Bela Guttmann, oltre la maledizione, un’intera vita per lo sport

Se provaste a cercare su Google il nome di Bela Guttmann il primo suggerimento che trovereste sarebbe quello di “maledizione”. Di lui resta questo infatti, nel patrimonio calcistico globale. “Nei prossimi cento anni il Benfica non vincerà nulla in Europa”. Furono queste le parole che l’allenatore Guttman lanciò contro la sua ex squadra, colpevole di non volergli aumentare lo stipendio.
Che dietro a Bela Guttmann si nasconda il prototipo dell’allenatore moderno, quello alla Mourinho o alla Conte per chi li conosce, sfrontati, caparbi, forse anche antipatici ma di certo vincenti, non lo sa nessuno. Come nessuno, o almeno in pochi, sanno come Bela Guttman, ebreo nato in Ungheria, sia riuscito ad attraversare la Seconda Guerra Mondiale e le leggi razziali.

Il Guttman calciatore muove i primi passi sportivi al MTK Budapest per poi passare all’Hakoah, termine che in ebraico significa “Forza”. Era una squadra viennese dei primi del novecento, fondata da Fritz Lohner Beda e Ignaz Herman Korner, seguagi della dottrina di Max Nordau del Giudaismo Muscolare. L’Hakoah è forte veramente, vince il campionato austriaco e diventa addirittura la prima formazione europea continentale a battere una squadra inglese in casa, il West Ham, sconfitto per 5-1. La squadra attira l’attenzione di tutti, tanto che il giornale tedesco “Fußball” parla di “distruzione del mito dell’inferiorità fisica degli ebrei”. L’Hakoah viene chiamata negli Stati Uniti, per una serie di amichevoli. Qui Bela Guttman, come altri suoi compagni, accetta la chiamata dei New York Giants. Intanto, per arrotondare il suo stipendio di calciatore amatoriale, fa valere il suo diploma in danza classica e inizia ad insegnare i passi ai lavoratori portuali.
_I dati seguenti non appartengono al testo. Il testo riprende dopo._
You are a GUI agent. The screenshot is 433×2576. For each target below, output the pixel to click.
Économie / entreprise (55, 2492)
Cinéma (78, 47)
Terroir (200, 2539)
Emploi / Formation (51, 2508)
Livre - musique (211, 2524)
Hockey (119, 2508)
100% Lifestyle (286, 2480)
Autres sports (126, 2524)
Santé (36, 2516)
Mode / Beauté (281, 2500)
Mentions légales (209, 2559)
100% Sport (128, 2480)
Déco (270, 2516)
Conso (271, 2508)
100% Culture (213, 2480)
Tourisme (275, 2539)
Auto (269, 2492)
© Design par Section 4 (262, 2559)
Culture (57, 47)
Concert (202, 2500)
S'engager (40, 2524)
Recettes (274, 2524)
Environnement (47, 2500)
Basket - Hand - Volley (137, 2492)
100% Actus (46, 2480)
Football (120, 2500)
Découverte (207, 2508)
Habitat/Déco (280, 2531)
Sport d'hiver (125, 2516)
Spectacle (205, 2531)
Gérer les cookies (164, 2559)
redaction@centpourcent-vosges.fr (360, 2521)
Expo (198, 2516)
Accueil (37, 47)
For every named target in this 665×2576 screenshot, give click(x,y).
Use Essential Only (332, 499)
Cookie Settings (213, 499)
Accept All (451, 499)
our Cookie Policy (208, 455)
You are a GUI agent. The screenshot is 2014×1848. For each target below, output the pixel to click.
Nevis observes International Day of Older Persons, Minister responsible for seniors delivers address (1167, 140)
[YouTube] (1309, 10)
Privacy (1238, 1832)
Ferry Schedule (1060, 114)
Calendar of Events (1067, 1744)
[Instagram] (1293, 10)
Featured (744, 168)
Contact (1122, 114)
Negli anni ”30 però torna in Europa e le sue tracce si perdono. Nella tragedia dell’Olocausto perde il fratello maggiore, il padre e la sorella, ma di lui, di Bela Guttman, non si sa niente. è David Bolchover, nella sua biografia “The greatest comeback. From Genocide to Footbal Glory”, ad aprire uno squarcio di luce sulla vicenda. Nel 1942 l’ormai ex calciatore e allenatore sposa Mariann, ragazza moldava di religione cristiana. Nel sottotetto del negozio del cognato, parrucchiere di Budapest, Bela si nasconde per mesi, contro il volere della suocera e sotto le grinfie dei nazisti locali.
Quando l’ombra della guerra sparisce, il tecnico ungherese inizia il suo giro del mondo. Allena in Italia (Padova, Triestina, Vicenza e Milan) poi in Brasile, a Cipro, in Argentina e in Brasile, poi in Grecia, Svizzera e Uruguay. Ma è in Portogallo che Guttman passa alla storia: con il suo Benfica, agli inizi degli anni 60, vincerà due Coppe dei Campioni.

E di tutta la sua carriera fatta di grandi vittorie e clamorose sconfitte, di litigate e licenziamenti, di coppe e di debiti, non resta che una maledizione. Ma è esattamente l’opposto ciò che rimane realmente di Bela Guttmann. Di quegli anni bui, passati a nascondersi con la paura di morire, lui diceva soltanto “Dio mi ha aiutato”. E da quelle ceneri è ripartito, un pallone in un mano e una valigia nell’altra. Nella testa passi di danza, schemi offensivi e di retroguardia. Nel cuore invece una benedizione. Quella dello sport, del calcio, della vita che, comunque sia, sa ripartire.